A proposito di votazioni. Come si muoverà la delegazione PD sulla vicepresidenza Fitto?
Lo esamineremo senza pregiudizi per il lavoro che dovrebbe svolgere rispetto al tema dei fondi di coesione, pur coscienti della sua non brillante prova come ministro delegato proprio ad occuparsi di questo. Come Socialisti e Democratici siamo preoccupati dall’equilibrio complessivo della Commissione: deleghe molto frammentate, poca chiarezza sull’agenda sociale e sulla delega all’uguaglianza, rischio di ritorno indietro sul tema della transizione ecologica. Le audizioni saranno decisive per portare dei cambiamenti nella distribuzione degli incarichi e per eliminare se necessario qualche Commissario proposto, come accaduto in passato, ad esempio, nei confronti delle prime figure indicate da Orban e Macron cinque anni fa. Dunque, la storia è ancora da scrivere e gli esami dei Commissari inizieranno soltanto dal 4 novembre, la discussione andrà avanti in queste settimane ma una cosa è certa: a luglio noi abbiamo dato un primo via libera parziale a Von der Leyen per comporre una proposta che rispecchi la maggioranza che l’ha votata, che non include i nazionalisti. Vogliamo essere certi che il nuovo governo europeo sia rappresentativo del compromesso trovato fra le famiglie politiche pro-europee e non abbia sbandamenti a destra. Se non riuscissimo ad apportare miglioramenti e ottenere chiarimenti nel senso che ho indicato potrebbe diventare difficile sostenere la Commissione, ma sono fiducioso che nessuno voglia arrivare a questo punto.

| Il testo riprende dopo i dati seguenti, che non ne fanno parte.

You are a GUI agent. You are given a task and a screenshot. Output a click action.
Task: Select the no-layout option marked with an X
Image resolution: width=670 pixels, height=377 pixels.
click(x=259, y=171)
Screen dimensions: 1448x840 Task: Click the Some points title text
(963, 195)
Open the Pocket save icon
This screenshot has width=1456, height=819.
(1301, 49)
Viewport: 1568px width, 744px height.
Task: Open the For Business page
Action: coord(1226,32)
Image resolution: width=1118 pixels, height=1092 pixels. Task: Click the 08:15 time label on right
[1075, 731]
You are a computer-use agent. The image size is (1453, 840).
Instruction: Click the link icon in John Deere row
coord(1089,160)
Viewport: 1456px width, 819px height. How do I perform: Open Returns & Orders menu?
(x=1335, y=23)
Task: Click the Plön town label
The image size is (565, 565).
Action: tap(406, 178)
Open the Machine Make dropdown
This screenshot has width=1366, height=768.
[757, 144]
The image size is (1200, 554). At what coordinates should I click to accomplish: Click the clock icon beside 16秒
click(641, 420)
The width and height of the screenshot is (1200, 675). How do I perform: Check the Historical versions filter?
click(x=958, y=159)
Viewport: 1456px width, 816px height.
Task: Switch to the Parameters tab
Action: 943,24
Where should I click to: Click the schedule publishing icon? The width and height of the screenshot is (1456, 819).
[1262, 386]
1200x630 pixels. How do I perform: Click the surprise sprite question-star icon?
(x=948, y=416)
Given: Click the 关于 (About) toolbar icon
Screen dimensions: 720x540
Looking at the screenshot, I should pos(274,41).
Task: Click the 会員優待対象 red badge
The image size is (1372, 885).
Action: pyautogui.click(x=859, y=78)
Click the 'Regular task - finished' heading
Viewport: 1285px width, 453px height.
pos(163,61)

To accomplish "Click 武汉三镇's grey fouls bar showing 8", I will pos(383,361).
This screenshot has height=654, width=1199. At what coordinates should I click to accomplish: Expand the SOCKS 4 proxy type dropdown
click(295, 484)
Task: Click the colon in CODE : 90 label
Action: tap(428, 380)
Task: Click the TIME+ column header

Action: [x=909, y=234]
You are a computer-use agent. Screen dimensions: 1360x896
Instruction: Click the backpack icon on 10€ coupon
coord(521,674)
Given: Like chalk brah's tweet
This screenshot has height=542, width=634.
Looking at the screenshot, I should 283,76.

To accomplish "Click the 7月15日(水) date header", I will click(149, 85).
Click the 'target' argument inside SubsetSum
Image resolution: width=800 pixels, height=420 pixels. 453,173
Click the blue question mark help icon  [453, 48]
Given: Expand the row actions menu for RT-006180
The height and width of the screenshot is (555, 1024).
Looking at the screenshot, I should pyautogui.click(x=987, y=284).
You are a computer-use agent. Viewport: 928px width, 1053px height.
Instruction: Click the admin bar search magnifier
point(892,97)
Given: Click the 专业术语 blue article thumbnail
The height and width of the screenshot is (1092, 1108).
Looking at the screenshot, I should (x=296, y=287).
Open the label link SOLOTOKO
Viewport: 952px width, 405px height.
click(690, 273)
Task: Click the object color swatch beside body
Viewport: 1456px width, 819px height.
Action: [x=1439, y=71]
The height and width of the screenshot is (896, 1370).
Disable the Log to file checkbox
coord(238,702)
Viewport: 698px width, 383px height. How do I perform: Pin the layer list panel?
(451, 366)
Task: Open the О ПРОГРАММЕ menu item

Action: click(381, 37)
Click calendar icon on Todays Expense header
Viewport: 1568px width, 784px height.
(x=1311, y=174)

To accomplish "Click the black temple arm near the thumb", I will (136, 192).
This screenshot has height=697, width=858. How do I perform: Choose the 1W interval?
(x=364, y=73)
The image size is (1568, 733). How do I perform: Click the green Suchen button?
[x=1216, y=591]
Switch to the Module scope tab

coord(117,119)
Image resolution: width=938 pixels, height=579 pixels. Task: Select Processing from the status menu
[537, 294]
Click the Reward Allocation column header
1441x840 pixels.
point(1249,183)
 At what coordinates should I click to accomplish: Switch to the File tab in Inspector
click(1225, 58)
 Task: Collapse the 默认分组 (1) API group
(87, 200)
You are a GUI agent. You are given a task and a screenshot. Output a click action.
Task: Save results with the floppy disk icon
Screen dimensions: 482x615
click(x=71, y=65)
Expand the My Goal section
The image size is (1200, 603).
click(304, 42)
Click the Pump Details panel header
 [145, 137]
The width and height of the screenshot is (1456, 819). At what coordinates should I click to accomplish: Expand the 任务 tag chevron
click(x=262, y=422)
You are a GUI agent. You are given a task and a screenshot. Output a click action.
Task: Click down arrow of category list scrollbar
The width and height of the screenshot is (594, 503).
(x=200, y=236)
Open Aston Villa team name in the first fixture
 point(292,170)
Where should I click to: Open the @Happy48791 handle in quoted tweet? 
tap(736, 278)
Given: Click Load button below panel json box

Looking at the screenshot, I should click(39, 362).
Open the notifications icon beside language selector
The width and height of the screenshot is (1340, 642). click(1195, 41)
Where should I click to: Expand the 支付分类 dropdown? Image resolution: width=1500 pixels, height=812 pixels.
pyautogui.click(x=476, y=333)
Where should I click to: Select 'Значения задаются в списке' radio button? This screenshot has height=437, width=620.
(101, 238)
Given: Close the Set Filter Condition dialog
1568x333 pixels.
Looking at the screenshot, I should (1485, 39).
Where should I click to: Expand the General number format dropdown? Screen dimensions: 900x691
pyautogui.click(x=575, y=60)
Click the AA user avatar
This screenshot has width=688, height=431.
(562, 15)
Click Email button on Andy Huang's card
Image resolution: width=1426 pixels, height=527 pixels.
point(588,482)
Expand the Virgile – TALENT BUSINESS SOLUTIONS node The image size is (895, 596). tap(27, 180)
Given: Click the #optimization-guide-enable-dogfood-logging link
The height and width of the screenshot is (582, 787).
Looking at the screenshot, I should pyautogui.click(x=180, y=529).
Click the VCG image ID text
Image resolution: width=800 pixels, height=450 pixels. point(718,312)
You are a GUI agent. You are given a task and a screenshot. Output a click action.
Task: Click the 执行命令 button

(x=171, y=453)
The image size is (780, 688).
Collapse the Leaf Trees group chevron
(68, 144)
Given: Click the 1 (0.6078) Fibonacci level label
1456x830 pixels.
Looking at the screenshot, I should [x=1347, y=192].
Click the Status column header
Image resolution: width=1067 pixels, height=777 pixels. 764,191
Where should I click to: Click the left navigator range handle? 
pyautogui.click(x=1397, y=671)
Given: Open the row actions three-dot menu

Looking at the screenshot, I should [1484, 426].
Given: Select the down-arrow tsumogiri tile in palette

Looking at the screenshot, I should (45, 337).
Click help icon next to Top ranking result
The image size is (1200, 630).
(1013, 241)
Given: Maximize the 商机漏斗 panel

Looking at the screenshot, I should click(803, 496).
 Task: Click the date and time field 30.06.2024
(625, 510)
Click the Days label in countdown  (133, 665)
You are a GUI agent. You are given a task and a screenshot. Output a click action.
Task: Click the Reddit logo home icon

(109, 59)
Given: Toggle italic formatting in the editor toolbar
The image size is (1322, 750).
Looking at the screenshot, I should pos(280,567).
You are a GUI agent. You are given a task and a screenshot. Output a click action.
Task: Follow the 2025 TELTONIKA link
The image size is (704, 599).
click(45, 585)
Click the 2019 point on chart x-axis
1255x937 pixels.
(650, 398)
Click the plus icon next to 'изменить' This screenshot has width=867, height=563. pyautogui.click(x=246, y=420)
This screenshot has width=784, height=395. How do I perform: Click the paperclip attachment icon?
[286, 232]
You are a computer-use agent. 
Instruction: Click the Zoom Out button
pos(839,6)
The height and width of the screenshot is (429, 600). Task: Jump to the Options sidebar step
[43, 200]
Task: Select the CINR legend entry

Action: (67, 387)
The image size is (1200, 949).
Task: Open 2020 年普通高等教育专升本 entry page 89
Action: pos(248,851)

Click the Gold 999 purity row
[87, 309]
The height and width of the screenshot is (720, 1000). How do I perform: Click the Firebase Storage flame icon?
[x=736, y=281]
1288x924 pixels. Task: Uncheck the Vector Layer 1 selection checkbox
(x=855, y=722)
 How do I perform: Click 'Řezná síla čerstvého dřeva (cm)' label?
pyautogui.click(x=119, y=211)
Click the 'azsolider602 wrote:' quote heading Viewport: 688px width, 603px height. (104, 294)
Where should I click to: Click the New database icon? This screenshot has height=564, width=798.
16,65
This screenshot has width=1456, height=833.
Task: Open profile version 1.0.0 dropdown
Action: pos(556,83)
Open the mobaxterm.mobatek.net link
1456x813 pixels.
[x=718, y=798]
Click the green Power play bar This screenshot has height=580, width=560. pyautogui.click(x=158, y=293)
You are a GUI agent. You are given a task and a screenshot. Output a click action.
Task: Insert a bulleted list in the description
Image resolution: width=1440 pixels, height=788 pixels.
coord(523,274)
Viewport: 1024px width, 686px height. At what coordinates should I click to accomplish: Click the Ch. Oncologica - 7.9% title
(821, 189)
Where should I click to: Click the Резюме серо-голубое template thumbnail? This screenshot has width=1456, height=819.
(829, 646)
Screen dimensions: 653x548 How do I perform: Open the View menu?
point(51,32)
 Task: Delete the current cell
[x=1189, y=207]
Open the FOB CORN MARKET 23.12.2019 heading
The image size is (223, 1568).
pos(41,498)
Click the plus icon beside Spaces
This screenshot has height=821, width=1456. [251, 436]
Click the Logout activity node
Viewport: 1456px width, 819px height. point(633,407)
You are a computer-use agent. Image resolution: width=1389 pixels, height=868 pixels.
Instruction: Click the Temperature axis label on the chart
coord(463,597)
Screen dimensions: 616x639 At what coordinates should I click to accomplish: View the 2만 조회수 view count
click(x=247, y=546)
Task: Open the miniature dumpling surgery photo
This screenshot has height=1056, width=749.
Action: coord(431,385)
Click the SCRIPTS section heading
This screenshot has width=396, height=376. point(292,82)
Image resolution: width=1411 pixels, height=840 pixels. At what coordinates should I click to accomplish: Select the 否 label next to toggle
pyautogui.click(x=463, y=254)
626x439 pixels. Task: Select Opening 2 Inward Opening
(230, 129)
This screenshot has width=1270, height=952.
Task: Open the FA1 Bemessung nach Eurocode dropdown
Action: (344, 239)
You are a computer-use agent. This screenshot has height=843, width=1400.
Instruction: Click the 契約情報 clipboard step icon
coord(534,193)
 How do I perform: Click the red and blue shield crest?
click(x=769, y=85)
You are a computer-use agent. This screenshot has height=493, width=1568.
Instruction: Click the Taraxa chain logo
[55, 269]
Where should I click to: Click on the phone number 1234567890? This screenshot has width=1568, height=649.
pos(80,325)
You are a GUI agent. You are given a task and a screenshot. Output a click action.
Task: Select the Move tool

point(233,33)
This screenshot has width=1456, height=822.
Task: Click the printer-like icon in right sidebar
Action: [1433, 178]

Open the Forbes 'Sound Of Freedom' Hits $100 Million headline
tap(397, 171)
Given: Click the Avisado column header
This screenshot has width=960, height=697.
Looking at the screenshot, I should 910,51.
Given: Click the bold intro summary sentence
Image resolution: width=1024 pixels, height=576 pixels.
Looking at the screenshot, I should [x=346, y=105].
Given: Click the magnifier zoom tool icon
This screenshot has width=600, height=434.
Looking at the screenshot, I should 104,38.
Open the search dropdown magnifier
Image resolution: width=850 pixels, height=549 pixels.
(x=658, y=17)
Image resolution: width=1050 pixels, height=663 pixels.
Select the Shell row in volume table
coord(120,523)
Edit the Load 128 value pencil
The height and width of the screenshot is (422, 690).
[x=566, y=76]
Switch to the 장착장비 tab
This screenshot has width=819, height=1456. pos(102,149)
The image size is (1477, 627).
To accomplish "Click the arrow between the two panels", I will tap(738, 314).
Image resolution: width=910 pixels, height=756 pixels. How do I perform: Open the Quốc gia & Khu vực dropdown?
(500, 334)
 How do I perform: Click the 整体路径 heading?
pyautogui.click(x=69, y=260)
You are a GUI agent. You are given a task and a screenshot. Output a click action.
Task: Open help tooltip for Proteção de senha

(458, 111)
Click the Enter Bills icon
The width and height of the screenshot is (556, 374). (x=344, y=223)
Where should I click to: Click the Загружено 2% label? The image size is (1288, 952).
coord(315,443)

Due anni di governo delle destre in Italia. Quale bilancio visto da Bruxelles.
Il governo italiano mantiene un consenso significativo nelle rilevazioni e anche nei risultati ottenuti alle elezioni europee, l’opposizione e in particolare il Partito Democratico hanno ritrovato slancio e forza con battaglie comuni come quelle per il salario minimo, per la sanità e contro l’autonomia differenziata, ottenendo un risultato forte alle elezioni europee certamente per il PD guidato da Elly Schlein ma anche per quanto riguarda AVS. Ora prosegue questo impegno nel confronto sulla finanziaria ma anche con proposte innovative come quella depositata sul diritto alla disconnessione dei lavoratori frutto dell’attenzione al lavoro svolto dall’associazione romana L’Associata. Le difficoltà dell’area centrista e del Movimento 5 Stelle si riflettono nel conflitto in atto fra gli esponenti di spicco, ma allo stesso tempo vediamo come il tema dell’autonomia stia lacerando i rapporti fra Forza Italia e Lega e metta in fibrillazione quotidiana la maggioranza. In questo quadro un’alternativa al governo è possibile nel segno della chiarezza e per questo credo che l’impegno a concentrarsi sui temi e il tentativo di avere coalizioni ampie nelle regioni al voto sia giusto, nell’attesa di capire quali saranno i veri soggetti che emergeranno per tirare le fila, con l’unica certezza delle due donne leader dei due schieramenti, Meloni e Schlein. Un’alternativa di cui c’è bisogno perché i risultati del governo appaiono deludenti e si può immaginare che possano presto iniziare a incidere sul consenso, penso al tema dell’occupazione, della lotta all’inflazione, del ritardo nell’uso dei fondi comunitari per supportare le transizioni. Ma la strada è certamente ancora molto lunga e richiede l’impegno a parlare al Paese con verità e con proposte coraggiose.